TEXTO PARA LEITURA -
# # #
Quanta coisa negativa sobre a camisinha, né? Além de ser toda construída sobre o imaginário da doença, de algo ruim, ela ainda “denuncia” a infidelidade. Fica difícil querer usar mesmo!
Para Camila Macedo, dentro dos relacionamentos ainda existe, geralmente, uma divisão dos papeis: “A cultura da prevenção é da mulher, mas a cultura do prazer é do homem. Complicado isso não? Enquanto cabe a mulher refrear o impulso/desejo do homem com a prevenção (de gravidez, por exemplo) ou seja, ter que articular uma negociação que regulamente o corpo do outro (uso da camisinha); ao homem cabe a deixa de, por conta do desejo, poder experimentar qualquer experiência sexual (desprotegida, inclusive)”.
Como mudar isso? No dia a dia do seu trabalho com adolescentes, Heliana Moura procura fazer as jovens entenderem a questão da responsabilidade. “Cada uma é responsável pelo próprio corpo, não é outro. Ela é responsável pelo próprio prazer e pelo cuidado também”.
Quem sofre com violência é mais afetada
Não bastasse isso tudo, existe ainda a questão da violência. Segundo a pesquisadora Andrea Ferrara, “as mulheres mais afetadas pelo HIV/Aids são as mulheres negras da periferia, devido à falta de acesso aos serviços de saúde e detecção tardia da infecção”.
Além disso, a infecção pelo HIV tem relação com a violência doméstica. E em seu relatório de 2016 sobre a situação da AIDS no mundo, a UNAIDS (braço das Nações Unidas focado na questão), apontou que mulheres que viveram violência física ou sexual de parceiros íntimos tinham 1,5 vezes mais chances de contrair HIV.
“O medo de violência por parte do parceiro íntimo tem se mostrado uma barreira importante para a realização do teste de HIV e aconselhamento, para a revelação do status de soropostivo e para o tratamento, inclusive entre mulheres grávidas vivendo com o vírus”, diz o relatório.
Então ao falar de prevenção, educação sexual e de gênero e mudança da forma como encaramos a camisinha, é preciso pensar isso dentro dos diferentes perfis de mulheres e diferentes situações de vida.
O estigma da mulher com HIV
Ser mulher não influencia apenas a prevenção e contágio pelo HIV, mas também faz diferença para aquelas que já foram infectadas. Se o simples fato de ser soropositivo já é algo cheio de estigma, ser uma mulher soropositiva é ainda pior.
# # #
DADOS EXTRAÍDOS -

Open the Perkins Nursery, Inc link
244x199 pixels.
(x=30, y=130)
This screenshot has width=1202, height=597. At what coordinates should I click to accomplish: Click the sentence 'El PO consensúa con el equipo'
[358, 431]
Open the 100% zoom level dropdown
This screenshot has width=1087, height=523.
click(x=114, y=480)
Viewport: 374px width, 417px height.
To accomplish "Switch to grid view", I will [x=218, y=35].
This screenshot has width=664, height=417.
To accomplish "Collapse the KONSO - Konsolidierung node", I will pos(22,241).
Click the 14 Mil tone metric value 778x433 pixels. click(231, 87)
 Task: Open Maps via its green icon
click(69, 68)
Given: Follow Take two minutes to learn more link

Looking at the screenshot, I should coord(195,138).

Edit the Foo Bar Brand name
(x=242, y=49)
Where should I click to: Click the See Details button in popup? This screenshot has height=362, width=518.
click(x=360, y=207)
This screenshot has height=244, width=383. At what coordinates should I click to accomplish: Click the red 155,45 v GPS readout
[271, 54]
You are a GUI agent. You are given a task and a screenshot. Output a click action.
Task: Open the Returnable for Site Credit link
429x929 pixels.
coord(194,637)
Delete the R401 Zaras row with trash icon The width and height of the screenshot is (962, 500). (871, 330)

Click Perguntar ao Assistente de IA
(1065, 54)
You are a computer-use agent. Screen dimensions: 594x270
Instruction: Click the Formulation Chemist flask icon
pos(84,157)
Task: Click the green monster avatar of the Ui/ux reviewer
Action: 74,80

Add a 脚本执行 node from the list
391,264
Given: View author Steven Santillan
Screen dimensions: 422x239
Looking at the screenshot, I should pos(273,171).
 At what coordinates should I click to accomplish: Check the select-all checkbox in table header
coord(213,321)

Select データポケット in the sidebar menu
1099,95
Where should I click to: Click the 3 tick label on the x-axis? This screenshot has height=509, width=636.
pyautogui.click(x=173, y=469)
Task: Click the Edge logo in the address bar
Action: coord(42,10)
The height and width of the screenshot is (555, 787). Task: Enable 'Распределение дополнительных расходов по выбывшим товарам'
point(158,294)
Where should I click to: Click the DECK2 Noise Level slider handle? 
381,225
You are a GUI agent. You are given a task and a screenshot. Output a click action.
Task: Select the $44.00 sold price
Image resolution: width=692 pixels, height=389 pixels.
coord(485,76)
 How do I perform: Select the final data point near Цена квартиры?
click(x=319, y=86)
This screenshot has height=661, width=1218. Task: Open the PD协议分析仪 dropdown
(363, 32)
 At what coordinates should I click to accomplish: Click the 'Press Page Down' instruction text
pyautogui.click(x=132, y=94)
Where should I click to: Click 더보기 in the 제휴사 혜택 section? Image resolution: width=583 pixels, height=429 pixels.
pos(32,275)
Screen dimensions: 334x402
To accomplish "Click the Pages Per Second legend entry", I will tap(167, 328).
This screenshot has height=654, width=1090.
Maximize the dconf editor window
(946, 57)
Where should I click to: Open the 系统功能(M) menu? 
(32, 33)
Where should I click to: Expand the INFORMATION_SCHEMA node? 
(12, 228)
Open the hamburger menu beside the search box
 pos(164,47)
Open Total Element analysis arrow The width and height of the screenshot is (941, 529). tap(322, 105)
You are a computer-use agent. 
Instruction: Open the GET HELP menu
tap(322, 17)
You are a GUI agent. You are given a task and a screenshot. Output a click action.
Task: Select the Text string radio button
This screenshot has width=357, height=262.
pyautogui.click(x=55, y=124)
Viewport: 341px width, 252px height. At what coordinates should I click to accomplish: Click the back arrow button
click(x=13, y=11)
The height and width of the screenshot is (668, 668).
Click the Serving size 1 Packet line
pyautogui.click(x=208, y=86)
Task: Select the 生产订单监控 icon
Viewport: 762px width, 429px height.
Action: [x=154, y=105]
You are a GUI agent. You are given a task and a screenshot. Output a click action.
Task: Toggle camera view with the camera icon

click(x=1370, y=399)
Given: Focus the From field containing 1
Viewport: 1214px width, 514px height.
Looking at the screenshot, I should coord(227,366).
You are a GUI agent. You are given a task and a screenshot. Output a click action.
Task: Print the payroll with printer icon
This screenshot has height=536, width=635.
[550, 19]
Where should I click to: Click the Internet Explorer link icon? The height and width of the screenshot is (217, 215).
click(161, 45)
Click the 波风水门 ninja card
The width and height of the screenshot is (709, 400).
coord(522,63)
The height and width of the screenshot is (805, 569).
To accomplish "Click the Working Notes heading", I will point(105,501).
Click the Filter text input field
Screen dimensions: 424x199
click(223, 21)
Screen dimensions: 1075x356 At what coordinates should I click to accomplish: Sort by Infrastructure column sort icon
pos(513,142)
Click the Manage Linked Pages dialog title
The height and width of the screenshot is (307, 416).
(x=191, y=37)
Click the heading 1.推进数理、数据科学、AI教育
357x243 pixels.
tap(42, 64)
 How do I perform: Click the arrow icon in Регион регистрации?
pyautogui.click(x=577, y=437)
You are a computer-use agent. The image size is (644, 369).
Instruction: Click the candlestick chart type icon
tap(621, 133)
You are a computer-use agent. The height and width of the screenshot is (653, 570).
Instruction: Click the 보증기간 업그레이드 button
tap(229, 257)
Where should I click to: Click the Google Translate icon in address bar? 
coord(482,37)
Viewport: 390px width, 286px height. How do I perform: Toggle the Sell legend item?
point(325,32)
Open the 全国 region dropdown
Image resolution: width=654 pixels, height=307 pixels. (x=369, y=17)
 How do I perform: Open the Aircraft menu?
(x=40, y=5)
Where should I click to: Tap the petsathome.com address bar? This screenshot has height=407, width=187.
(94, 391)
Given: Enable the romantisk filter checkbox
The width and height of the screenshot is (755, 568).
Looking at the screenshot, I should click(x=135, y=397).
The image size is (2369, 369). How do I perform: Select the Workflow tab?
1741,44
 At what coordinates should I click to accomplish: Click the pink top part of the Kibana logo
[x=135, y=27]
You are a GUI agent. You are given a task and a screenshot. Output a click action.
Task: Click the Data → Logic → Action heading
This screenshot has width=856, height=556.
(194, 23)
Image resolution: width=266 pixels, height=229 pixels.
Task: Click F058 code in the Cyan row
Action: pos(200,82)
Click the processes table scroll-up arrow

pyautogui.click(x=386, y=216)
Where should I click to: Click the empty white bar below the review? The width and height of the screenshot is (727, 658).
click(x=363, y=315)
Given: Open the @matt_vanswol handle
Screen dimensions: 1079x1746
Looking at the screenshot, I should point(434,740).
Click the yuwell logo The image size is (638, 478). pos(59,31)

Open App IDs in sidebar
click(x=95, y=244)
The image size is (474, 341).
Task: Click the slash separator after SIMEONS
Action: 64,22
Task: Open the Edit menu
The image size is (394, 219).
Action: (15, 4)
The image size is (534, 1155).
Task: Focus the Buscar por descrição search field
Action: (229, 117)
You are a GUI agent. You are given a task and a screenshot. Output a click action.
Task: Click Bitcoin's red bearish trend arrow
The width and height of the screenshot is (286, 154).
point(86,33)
# # #
PERGUNTAS PARA RESPONDER -
1 - No texto sobre mulheres e HIV, segundo o relatório de 2016 da UNAIDS, quantas vezes mais chances de contrair HIV tinham as mulheres que viveram violência física ou sexual de parceiros íntimos?
2 - Copie sem mudar nada o trecho do texto sobre mulheres e HIV, começando nas palavras "Quem sofre com" e parando depois de "de contrair HIV.".
3 - Continue o texto sobre mulheres e HIV a partir da última frase.

RESPOSTAS ESCRITAS -
1 - 1,5 vezes mais chances.

2 -
Quem sofre com violência é mais afetada
Não bastasse isso tudo, existe ainda a questão da violência. Segundo a pesquisadora Andrea Ferrara, “as mulheres mais afetadas pelo HIV/Aids são as mulheres negras da periferia, devido à falta de acesso aos serviços de saúde e detecção tardia da infecção”.
Além disso, a infecção pelo HIV tem relação com a violência doméstica. E em seu relatório de 2016 sobre a situação da AIDS no mundo, a UNAIDS (braço das Nações Unidas focado na questão), apontou que mulheres que viveram violência física ou sexual de parceiros íntimos tinham 1,5 vezes mais chances de contrair HIV.

3 -
“O homem pega o HIV, é porque é macho. Para as mulheres infectadas existe um estigma de que alguma coisa não deu certo, alguma coisa ela fez de errado no relacionamento. Ainda tem essa questão. É muito difícil ver uma mulher que diga ‘eu me infectei porque transei sem camisinha, porque sou livre e posso fazer o que eu quiser’”, conta Silvia Almeida sobre os depoimentos que ouve em seu trabalho com pessoas convivendo com HIV.
Ser mulher soropositiva traz uma grande carga de preconceitos e julgamentos, não só internos, mas também da sociedade. Heliana Moura, que recebeu o pedido de exame por promiscuidade, conta que depois do diagnóstico teve de lidar com dezenas de situações similares.
“Eu engravidei porque o preservativo estourou, mas tive que ouvir do médico um verdadeiro sermão, me chamando de irresponsável”, conta.
O preconceito e a vergonha são os principais responsáveis por afastar mulheres do tratamento. Sendo que, hoje em dia, com tratamento, o HIV pode se tornar indetectável – situação em que a carga viral se torna tão baixa que nem o contágio acontece – e a vida da pessoa segue muito bem com acompanhamento. Até a gravidez não é mais um problema para mulheres soropositivas, se estiverem com a carga viral suprimida.
Mesmo assim, conviver com o vírus traz diversas questões de saúde e necessidade de cuidados. Por isso, prevenir é ainda a melhor saída. Então pode encher a pochete de camisinha quando for sair para o carnaval, combinado?